核心概念
This paper introduces Chinese SimpleQA, a new benchmark designed to evaluate the factuality of large language models (LLMs) when answering short questions in Chinese.
统计
Chinese SimpleQA consists of 3000 high-quality questions.
The dataset covers 6 major topics and 99 fine-grained subtopics.
The average question length is 23.6 tokens.
The average reference answer length is 6.1 tokens.
Only o1-preview and Doubao-pro-32k achieved a passing score (63.8% and 61.9% on the correct metric).
Doubao-pro-32k's ranking improved from 12th on SimpleQA to 2nd on Chinese SimpleQA.
GPT-4's ranking decreased from 3rd on SimpleQA to 9th on Chinese SimpleQA.
引用
"A significant challenge in AI development is to ensure language models generate factually accurate responses."
"Current frontier models sometimes produce false outputs or answers that are not substantiated by evidence.
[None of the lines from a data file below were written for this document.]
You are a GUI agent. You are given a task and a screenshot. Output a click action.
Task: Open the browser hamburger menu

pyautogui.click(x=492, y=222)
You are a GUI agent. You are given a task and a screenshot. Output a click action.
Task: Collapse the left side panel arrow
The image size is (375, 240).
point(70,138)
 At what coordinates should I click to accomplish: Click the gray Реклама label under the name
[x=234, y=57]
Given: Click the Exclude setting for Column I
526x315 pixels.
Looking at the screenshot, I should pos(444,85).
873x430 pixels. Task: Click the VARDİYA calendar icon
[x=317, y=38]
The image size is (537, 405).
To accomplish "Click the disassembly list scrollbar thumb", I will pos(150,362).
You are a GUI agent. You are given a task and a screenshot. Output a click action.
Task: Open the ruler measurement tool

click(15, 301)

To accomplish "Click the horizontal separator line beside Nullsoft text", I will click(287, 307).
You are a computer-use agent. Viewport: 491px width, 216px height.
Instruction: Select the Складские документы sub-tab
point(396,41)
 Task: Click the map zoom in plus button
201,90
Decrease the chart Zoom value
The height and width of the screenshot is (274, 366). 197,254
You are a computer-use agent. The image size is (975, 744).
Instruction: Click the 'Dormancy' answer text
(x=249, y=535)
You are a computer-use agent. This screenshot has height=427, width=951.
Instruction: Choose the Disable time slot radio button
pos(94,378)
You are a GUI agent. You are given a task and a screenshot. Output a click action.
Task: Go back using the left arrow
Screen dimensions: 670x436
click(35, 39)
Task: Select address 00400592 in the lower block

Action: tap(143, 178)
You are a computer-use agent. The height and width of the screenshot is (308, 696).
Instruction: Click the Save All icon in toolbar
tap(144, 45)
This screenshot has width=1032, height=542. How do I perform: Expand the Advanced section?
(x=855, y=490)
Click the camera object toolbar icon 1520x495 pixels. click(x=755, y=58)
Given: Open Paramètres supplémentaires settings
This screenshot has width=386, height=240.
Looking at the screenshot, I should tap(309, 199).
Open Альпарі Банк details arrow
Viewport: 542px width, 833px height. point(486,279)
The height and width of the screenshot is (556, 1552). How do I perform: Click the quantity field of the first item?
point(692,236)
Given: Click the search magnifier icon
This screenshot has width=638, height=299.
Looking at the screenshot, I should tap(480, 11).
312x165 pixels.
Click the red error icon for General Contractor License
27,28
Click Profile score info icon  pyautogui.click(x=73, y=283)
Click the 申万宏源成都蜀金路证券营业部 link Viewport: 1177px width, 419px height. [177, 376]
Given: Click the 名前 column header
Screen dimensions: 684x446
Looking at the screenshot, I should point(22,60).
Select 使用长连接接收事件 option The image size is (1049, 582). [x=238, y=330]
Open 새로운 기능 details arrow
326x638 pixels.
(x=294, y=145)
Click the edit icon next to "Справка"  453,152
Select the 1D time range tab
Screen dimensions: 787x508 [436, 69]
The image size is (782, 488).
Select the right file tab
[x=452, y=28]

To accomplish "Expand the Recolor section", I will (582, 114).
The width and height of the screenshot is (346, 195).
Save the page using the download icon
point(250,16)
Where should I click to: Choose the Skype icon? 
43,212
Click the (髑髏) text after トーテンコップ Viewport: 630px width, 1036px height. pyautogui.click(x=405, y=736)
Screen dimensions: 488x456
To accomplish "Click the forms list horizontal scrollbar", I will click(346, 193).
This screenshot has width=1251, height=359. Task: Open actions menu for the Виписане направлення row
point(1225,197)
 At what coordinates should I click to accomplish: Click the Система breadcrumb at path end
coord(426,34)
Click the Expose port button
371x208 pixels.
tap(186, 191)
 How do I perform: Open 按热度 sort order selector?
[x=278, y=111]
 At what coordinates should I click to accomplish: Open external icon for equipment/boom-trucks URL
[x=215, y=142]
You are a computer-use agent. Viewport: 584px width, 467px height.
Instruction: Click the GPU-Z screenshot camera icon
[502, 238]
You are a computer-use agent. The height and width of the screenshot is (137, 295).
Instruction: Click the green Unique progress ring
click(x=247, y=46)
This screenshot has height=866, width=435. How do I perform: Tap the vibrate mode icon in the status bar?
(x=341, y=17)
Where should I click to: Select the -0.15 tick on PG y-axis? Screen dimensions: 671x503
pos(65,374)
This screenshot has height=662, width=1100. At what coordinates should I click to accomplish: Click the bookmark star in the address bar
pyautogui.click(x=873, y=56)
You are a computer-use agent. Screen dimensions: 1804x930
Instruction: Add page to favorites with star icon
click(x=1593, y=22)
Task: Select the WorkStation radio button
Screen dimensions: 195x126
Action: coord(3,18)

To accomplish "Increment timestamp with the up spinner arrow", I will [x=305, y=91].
This is the problem known as “hallucinations”, which greatly hinders the extensive use of general AI technologies, such as large language models (LLMs)."
"Chinese SimpleQA is the first comprehensive Chinese benchmark to evaluate the factuality ability of language models to answer short questions."
"Chinese SimpleQA mainly has five properties (i.e., Chinese, Diverse, High-quality, Static, Easy-to-evaluate)."